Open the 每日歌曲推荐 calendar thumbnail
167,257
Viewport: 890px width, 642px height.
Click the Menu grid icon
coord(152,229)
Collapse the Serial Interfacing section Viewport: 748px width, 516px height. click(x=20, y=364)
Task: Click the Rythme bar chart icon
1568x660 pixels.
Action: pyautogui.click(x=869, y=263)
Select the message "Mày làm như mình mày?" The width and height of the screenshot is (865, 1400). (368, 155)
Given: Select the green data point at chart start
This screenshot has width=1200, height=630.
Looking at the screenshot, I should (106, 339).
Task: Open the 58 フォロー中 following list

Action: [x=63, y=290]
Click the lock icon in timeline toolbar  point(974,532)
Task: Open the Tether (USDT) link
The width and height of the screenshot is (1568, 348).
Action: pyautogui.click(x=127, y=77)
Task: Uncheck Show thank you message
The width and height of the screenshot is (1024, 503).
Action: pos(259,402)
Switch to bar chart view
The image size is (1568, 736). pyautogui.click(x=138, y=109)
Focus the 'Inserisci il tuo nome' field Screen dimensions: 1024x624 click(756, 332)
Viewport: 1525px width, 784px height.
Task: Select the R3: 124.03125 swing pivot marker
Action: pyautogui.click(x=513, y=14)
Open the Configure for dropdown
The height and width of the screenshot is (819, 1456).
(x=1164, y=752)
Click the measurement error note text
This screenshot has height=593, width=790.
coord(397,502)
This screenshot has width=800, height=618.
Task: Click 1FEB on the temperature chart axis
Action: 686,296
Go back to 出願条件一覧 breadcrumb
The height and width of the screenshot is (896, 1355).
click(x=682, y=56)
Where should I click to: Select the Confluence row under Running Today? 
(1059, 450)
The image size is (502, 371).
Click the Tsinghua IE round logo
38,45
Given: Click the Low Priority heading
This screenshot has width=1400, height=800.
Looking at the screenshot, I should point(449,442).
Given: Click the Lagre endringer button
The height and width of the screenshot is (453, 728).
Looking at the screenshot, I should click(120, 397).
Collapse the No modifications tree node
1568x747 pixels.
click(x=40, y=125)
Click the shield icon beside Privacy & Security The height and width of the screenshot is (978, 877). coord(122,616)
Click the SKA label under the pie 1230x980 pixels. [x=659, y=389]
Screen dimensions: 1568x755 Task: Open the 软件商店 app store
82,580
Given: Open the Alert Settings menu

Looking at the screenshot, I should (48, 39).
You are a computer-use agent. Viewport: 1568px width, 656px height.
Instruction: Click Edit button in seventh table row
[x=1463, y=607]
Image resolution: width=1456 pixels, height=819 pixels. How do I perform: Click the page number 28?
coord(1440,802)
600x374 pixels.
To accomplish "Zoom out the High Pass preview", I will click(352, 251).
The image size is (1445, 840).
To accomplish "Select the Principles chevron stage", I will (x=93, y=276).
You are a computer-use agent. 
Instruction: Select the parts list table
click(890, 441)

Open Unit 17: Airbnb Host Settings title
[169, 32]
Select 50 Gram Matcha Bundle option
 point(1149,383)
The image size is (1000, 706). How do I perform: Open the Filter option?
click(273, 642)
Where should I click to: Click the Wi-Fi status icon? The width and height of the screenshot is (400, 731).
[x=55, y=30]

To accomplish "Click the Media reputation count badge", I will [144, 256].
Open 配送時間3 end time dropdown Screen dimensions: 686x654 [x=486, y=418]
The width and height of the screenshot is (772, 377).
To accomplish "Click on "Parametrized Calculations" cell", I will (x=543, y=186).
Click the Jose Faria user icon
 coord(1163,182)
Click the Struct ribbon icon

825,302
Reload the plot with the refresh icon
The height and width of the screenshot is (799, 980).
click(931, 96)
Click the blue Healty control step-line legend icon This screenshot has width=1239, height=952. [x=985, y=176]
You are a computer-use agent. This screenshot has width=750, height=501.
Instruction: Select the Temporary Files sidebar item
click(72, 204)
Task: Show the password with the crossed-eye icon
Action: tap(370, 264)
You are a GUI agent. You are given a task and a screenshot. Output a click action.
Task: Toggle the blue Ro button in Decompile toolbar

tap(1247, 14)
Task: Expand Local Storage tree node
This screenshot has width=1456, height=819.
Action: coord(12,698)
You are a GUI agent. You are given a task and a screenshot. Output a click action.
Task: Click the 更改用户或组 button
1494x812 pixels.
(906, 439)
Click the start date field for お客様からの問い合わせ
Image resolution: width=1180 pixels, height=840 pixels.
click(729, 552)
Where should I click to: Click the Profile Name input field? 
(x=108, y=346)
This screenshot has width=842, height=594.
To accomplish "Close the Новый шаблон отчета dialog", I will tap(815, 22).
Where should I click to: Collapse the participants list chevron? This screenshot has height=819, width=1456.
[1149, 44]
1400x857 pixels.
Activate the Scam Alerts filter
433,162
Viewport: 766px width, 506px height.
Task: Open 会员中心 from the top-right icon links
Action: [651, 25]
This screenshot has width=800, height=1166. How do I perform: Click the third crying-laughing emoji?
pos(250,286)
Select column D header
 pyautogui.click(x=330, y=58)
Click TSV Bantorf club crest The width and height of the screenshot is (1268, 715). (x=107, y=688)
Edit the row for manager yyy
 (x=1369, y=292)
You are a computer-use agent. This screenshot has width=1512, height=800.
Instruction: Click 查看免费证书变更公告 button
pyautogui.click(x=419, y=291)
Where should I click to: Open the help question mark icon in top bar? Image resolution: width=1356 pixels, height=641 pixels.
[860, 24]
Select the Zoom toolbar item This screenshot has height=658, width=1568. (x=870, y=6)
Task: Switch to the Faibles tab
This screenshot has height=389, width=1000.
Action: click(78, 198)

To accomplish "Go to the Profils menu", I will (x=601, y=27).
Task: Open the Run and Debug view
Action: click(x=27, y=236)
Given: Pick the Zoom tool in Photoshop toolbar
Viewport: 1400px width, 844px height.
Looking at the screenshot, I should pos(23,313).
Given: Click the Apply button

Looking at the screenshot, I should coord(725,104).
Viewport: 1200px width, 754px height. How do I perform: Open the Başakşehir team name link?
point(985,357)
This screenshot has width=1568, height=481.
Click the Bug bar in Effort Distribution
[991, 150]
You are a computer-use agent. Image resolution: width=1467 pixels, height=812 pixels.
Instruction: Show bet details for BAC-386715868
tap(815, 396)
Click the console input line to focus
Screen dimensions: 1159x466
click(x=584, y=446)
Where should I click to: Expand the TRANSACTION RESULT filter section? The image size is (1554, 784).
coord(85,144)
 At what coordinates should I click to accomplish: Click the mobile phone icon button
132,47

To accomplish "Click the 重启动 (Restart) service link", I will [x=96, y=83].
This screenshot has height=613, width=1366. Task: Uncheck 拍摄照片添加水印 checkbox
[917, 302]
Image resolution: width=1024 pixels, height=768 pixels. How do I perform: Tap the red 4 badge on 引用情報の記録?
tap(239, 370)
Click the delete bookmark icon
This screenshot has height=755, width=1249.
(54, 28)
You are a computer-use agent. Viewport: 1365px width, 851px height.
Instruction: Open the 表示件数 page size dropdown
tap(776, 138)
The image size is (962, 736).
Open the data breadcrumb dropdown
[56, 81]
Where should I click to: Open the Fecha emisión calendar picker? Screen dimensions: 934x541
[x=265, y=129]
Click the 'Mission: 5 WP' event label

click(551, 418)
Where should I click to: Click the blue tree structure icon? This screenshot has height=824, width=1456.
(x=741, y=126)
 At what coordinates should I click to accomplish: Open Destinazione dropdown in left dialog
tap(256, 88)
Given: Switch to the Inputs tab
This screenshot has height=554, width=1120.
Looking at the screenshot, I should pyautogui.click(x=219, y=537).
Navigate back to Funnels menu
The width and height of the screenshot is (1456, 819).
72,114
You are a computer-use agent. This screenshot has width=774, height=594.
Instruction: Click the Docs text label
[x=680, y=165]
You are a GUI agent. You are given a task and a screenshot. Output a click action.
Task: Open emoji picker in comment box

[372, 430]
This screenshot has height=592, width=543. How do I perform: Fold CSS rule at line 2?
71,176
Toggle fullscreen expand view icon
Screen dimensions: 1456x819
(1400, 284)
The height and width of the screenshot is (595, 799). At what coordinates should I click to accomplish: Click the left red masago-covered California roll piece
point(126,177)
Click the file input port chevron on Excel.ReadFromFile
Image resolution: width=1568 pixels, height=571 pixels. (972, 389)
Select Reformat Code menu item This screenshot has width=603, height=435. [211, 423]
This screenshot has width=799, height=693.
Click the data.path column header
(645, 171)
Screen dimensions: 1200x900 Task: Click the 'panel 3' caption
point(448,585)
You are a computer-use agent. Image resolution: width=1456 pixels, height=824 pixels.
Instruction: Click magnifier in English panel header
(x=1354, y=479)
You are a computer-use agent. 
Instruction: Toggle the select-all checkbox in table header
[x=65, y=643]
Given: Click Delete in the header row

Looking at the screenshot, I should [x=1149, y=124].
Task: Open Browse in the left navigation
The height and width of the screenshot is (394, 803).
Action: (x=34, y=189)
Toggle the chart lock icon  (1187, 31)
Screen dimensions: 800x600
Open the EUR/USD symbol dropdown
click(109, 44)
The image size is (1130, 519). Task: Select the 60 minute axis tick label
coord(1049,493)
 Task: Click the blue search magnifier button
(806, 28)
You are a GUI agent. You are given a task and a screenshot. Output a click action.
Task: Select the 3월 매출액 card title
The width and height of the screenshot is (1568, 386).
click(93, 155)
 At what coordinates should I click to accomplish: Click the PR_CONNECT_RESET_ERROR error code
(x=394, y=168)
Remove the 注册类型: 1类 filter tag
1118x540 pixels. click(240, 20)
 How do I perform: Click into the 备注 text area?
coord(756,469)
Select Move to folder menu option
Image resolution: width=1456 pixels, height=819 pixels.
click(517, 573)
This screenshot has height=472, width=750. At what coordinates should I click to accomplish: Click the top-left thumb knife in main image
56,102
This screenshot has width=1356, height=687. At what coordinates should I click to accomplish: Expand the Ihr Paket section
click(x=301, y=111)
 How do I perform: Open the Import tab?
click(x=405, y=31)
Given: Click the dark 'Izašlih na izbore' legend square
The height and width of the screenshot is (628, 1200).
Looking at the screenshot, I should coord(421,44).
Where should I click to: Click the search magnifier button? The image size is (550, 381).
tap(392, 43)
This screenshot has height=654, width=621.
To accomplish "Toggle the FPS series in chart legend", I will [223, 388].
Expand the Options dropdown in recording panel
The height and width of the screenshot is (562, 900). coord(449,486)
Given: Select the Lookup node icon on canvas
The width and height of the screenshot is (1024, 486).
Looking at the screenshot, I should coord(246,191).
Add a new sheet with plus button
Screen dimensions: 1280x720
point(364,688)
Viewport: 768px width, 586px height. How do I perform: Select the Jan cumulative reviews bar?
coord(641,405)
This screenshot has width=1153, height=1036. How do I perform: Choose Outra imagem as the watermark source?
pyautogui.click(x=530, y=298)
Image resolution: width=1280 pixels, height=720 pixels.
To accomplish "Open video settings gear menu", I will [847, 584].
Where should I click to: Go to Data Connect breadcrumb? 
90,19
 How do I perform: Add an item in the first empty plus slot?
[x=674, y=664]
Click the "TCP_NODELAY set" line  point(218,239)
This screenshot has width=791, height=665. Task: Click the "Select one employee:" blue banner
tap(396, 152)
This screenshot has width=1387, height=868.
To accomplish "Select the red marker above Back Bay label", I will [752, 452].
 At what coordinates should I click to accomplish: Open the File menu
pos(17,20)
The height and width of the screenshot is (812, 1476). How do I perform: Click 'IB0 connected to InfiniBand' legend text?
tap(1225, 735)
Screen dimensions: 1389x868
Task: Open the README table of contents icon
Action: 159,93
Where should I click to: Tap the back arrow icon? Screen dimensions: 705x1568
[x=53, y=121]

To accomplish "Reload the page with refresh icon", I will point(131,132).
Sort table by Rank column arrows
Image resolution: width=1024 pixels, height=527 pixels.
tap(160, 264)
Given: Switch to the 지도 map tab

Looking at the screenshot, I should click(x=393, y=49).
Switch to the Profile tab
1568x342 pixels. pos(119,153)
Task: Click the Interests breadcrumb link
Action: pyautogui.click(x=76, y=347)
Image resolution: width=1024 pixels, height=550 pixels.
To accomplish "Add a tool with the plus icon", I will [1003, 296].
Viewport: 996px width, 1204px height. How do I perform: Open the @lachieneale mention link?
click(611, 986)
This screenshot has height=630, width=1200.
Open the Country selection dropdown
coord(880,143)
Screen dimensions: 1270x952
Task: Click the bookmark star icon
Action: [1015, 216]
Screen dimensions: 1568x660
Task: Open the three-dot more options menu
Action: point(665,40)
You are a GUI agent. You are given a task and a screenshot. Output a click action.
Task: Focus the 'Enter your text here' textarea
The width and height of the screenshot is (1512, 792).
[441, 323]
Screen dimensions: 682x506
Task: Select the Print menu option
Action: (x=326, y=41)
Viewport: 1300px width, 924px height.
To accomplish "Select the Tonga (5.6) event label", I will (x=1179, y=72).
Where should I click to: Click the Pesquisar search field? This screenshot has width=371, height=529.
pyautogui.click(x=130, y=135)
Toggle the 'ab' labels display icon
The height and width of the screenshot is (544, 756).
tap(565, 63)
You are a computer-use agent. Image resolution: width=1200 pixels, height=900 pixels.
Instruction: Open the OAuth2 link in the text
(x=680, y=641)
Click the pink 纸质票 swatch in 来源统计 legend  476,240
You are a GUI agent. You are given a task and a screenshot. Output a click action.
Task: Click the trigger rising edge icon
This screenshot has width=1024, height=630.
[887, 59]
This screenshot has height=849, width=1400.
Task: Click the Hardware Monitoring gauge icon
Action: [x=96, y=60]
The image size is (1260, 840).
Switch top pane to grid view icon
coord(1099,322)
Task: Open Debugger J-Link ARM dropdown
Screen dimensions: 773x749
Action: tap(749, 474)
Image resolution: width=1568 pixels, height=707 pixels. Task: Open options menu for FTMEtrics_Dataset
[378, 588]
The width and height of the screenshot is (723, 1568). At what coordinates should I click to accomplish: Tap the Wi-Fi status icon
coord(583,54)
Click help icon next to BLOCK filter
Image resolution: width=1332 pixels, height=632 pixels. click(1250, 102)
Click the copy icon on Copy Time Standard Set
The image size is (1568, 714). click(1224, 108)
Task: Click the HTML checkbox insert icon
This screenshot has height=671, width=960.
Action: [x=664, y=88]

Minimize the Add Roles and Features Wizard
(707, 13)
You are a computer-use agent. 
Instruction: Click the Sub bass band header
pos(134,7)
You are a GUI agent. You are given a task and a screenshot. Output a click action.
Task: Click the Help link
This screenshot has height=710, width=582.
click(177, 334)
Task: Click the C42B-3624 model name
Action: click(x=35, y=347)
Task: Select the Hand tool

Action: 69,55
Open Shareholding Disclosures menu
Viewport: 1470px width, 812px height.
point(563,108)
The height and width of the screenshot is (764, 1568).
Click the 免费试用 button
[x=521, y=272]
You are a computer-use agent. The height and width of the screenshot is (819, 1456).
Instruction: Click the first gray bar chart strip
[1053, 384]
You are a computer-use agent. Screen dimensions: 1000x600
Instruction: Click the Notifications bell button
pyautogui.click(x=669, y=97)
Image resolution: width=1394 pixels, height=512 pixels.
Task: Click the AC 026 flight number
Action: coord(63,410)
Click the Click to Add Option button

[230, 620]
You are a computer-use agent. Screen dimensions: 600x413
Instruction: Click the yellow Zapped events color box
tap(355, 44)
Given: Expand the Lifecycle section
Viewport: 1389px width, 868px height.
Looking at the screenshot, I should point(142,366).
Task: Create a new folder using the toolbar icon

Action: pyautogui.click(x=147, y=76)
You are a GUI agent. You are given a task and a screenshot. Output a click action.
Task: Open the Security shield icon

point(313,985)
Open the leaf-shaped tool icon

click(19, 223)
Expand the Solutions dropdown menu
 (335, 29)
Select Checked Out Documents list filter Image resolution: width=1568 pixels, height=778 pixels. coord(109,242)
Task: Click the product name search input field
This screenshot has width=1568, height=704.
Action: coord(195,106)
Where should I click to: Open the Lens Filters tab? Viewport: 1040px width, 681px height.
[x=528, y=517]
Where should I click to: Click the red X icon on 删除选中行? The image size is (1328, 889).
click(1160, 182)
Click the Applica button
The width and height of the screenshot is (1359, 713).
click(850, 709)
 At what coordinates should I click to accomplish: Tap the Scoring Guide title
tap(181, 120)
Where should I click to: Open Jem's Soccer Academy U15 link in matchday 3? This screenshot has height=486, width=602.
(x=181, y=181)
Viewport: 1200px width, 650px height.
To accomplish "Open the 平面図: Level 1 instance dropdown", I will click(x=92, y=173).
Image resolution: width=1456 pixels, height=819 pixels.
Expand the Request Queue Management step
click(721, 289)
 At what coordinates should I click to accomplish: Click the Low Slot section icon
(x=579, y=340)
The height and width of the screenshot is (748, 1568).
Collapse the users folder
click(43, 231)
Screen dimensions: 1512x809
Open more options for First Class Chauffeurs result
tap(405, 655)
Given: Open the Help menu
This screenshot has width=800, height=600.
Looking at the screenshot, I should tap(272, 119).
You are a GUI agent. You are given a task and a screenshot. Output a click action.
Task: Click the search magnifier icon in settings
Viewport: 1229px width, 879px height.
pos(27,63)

────────────────

- [CHALLENGE]:
Arrange the lines starting with the one containing "Viewport: 768px width, 586px" and going on through the one containing "tap(396, 152)" as a Markdown table with the columns No. and Line, skipping any blank lines. Include only those lines.

- [SOLUTION TO THE EXERCISE]:
| No. | Line |
|---|---|
| 1 | Viewport: 768px width, 586px height. How do I perform: Select the Jan cumulative reviews bar? |
| 2 | coord(641,405) |
| 3 | This screenshot has width=1153, height=1036. How do I perform: Choose Outra imagem as the watermark source? |
| 4 | pyautogui.click(x=530, y=298) |
| 5 | Image resolution: width=1280 pixels, height=720 pixels. |
| 6 | To accomplish "Open video settings gear menu", I will [847, 584]. |
| 7 | Where should I click to: Go to Data Connect breadcrumb?  |
| 8 | 90,19 |
| 9 |  How do I perform: Add an item in the first empty plus slot? |
| 10 | [x=674, y=664] |
| 11 | Click the "TCP_NODELAY set" line  point(218,239) |
| 12 | This screenshot has width=791, height=665. Task: Click the "Select one employee:" blue banner |
| 13 | tap(396, 152) |